São antigas e variadas as raízes do "mito da democracia racial” brasileira. O alemão Von Martius, um dos pioneiros em escrever a história do Brasil sob o prisma dos elementos étnicos, afirmou, em 1840, que "a vontade da Providência predestinou o Brasil a essa mescla”. O crítico literário Sílvio Romero, cinqüenta anos depois, considerava o homem mestiço "o verdadeiro brasileiro" e apontava a miscigenação, física e moral, como o centro da História do Brasil. Mesmo Nina Rodrigues – determinista racial, como grande parte da geração do final do século XIX - sustentava que "os prejuízos de cor, que certamente existem entre nós, são pouco apurados e intolerantes por parte da raça branca. Em todo caso, muito menos do que dizem ser na América do Norte".  

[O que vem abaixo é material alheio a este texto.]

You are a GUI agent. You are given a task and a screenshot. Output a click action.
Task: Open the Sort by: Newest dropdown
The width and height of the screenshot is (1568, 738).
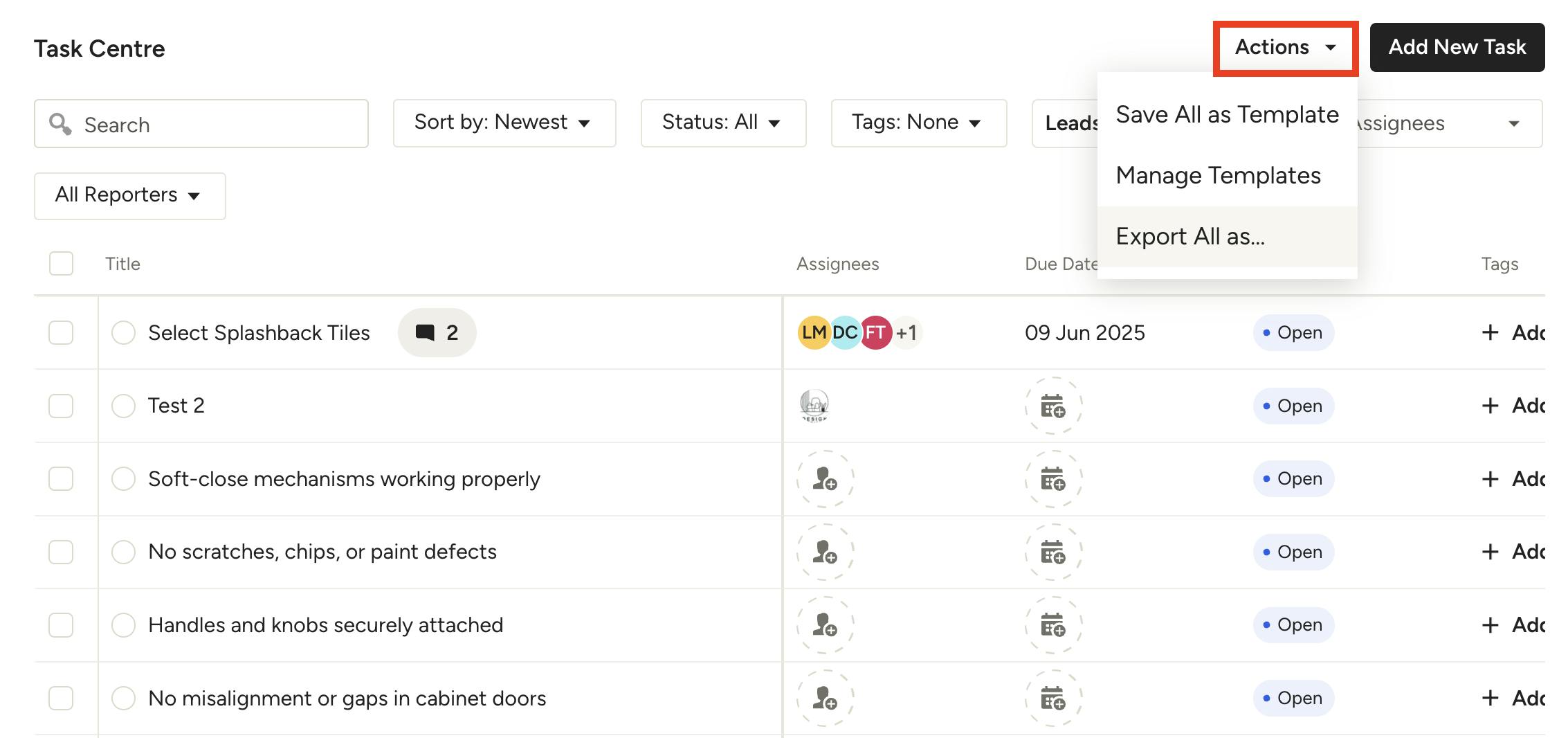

Gilberto Freyre, nos anos trinta do século passado, efetuou uma releitura particularmente positiva do "mito das três raças”. Em Casa Grande & Senzala (1933), notabilizou-se por sustentar que "a miscigenação, que largamente se praticou aqui, corrigiu a distância social que doutro modo se teria conservado enorme, entre a casa-grande e a mata tropical, a casa-grande e a senzala". Já em Sobrados & Mucambos (1951), Freyre reservou ao mestiço um papel fundamental na "reciprocidade entre culturas", atuando como uma espécie de intermediário.  

A eleição dos símbolos nacionais mestiços, que até hoje acionamos, é fruto dessa positivação da mestiçagem ocorrida na década de 1930. A feijoada, refeição criada pelos escravos com restos, torna-se prato nacional; o candomblé: antes restrito às camadas marginalizadas, é hoje atração turística; o futebol: de hobby aristocrático da elite branca, passa a esporte praticado por todos; o samba: em 1936, as Escolas de Samba adquiriram o direito de desfilar no centro; a capoeira, considerada crime no Código Penal de 1890, foi legalizada em 1937.  

A democracia racial chegou mesmo a servir ao discurso oficial dos governos militares: Castelo Branco promoveu a idéia do Brasil "cadinho de raças" para enfatizar a harmonia entre regiões e realidades diferenciadas. E o mais impressionante é o eco disso no senso-comum e no imaginário dos brasileiros. Em uma pesquisa realizada pelo Datafolha, em 1995, dos cerca de 5000 entrevistados, a maioria (73%) concordou totalmente com a assertiva "uma coisa boa do povo brasileiro é a mistura de raças". Sem contar que o padrão de beleza, no Brasil, está mais para a morena do que para a “branquinha”.  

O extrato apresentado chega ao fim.